======== The data

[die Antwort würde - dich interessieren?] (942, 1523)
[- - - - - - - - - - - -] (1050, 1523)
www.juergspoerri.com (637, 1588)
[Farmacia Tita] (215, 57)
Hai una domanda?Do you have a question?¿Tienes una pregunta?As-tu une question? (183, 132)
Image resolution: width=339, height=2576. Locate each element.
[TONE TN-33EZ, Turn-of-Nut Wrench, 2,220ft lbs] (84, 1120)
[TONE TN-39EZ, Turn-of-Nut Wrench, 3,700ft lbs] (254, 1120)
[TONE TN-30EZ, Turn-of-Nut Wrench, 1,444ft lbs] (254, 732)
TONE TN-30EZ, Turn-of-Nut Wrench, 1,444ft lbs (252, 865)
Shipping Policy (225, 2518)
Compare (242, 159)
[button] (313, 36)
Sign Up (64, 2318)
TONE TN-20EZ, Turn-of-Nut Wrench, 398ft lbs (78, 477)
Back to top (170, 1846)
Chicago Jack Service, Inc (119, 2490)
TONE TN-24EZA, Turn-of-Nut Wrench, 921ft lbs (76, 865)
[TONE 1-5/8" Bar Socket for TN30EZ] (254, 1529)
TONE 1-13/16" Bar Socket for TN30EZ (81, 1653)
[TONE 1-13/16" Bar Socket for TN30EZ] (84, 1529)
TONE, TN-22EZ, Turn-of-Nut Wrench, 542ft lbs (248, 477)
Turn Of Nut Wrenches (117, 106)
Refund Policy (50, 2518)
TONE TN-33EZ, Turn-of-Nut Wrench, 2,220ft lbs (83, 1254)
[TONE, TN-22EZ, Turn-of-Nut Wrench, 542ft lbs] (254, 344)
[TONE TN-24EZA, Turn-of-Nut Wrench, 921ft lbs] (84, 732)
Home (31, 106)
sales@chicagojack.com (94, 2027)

================

Task description: Beginning at the line that holds "Turn Of Nut Wrenches (117, 106)", reproduce the lines exactly up to and including the final line of the entries.

Answer below:
Turn Of Nut Wrenches (117, 106)
Refund Policy (50, 2518)
TONE TN-33EZ, Turn-of-Nut Wrench, 2,220ft lbs (83, 1254)
[TONE, TN-22EZ, Turn-of-Nut Wrench, 542ft lbs] (254, 344)
[TONE TN-24EZA, Turn-of-Nut Wrench, 921ft lbs] (84, 732)
Home (31, 106)
sales@chicagojack.com (94, 2027)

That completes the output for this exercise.